*Excerpts from a dataset*.

####

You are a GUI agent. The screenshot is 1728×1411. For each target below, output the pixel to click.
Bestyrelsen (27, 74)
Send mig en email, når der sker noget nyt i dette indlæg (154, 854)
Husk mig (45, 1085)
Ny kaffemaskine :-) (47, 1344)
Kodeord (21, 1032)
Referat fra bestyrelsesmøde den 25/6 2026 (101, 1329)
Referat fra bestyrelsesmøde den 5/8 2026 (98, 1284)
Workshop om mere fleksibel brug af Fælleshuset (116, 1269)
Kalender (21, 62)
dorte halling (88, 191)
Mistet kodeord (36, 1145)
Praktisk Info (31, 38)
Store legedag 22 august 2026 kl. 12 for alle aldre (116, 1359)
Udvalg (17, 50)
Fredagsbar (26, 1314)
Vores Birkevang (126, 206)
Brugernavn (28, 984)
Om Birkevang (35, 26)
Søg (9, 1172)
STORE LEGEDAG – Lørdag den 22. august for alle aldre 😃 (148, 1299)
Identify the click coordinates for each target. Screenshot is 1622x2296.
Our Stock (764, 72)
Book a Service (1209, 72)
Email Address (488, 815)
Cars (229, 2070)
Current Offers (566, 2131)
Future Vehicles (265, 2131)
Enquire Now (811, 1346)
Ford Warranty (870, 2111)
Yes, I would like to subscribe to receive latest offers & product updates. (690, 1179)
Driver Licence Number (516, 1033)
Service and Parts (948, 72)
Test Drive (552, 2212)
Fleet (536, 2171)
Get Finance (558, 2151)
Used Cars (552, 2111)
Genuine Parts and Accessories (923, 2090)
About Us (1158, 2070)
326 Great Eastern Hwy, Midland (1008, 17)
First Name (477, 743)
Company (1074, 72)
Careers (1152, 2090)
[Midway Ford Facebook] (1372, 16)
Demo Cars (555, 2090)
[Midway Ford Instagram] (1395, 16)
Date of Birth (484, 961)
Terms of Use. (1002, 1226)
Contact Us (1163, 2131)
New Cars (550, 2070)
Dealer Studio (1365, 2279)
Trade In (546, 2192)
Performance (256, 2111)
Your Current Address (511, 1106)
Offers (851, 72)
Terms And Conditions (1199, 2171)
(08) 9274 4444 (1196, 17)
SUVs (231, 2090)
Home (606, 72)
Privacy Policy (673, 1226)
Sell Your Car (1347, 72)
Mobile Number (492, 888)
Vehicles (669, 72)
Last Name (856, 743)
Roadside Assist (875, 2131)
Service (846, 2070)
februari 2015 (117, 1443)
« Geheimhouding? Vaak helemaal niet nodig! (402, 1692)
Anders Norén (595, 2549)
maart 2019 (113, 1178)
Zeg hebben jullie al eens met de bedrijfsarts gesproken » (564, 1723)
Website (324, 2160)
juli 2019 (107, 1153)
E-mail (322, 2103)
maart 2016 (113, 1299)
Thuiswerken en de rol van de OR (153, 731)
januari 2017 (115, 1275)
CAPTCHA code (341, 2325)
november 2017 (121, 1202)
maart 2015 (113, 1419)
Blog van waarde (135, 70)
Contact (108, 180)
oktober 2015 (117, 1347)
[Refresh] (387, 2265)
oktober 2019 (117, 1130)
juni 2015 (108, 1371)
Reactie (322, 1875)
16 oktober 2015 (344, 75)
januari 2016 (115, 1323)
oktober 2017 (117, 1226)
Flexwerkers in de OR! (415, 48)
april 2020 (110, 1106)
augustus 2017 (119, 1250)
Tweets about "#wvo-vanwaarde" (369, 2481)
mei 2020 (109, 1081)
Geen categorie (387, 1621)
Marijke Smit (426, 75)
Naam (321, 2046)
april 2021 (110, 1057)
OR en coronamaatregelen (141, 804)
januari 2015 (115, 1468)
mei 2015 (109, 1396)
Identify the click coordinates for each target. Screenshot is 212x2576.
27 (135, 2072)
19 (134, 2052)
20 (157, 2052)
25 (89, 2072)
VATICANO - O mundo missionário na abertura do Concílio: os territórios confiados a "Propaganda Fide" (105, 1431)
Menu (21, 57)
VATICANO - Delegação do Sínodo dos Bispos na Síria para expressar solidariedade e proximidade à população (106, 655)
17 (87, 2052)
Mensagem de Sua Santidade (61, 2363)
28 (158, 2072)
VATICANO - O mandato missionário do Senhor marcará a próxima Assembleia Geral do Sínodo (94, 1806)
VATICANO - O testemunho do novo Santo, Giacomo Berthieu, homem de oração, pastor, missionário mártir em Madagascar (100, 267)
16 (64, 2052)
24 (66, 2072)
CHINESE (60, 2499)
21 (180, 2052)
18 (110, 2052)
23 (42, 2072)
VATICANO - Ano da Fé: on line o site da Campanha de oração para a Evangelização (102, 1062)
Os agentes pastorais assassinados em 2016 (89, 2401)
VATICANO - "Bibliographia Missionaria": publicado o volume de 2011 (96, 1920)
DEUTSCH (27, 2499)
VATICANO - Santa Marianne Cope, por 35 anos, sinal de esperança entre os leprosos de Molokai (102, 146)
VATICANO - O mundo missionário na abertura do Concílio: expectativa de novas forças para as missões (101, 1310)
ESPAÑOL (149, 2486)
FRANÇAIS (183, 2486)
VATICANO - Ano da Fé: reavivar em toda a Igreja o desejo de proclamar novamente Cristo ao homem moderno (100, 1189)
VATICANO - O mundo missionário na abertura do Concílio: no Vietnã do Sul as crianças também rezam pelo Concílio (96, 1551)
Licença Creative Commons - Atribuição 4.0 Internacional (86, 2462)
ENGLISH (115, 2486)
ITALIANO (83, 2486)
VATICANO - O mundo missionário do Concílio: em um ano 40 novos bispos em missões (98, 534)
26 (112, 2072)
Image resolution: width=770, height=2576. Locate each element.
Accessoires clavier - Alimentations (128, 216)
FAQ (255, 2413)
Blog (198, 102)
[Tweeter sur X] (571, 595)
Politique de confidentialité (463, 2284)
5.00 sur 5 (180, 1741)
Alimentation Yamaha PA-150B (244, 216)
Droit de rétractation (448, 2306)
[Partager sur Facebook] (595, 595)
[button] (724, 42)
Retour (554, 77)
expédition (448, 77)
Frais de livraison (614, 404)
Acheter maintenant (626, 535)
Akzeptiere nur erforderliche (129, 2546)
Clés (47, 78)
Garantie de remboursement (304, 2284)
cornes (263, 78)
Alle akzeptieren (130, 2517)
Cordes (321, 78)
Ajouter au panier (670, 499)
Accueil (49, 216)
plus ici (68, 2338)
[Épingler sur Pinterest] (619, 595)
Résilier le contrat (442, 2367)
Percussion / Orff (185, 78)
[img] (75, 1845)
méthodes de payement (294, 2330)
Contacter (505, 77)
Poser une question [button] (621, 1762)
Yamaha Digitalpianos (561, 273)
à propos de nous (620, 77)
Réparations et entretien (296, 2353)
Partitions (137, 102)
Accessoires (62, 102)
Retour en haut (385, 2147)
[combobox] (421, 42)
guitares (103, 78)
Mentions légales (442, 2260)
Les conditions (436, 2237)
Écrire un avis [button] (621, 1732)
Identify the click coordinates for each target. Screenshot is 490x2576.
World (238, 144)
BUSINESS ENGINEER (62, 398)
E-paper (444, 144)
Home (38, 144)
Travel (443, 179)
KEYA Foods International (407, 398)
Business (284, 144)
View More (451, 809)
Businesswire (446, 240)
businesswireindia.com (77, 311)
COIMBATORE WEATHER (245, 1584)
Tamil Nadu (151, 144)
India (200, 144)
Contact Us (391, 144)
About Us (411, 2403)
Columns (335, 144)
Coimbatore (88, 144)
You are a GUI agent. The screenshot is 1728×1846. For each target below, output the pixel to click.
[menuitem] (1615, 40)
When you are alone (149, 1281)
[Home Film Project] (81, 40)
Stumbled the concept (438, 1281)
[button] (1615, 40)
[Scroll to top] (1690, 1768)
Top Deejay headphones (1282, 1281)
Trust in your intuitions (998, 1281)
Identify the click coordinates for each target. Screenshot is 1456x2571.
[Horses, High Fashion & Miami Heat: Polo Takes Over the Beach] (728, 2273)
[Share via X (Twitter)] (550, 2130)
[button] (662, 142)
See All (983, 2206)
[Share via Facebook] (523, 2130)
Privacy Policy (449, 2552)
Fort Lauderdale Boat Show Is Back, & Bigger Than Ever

####

*Goal of the exercise*. Show the lines above that have the word "Facebook".

*Task response*.
[Midway Ford Facebook] (1372, 16)
[Partager sur Facebook] (595, 595)
[Share via Facebook] (523, 2130)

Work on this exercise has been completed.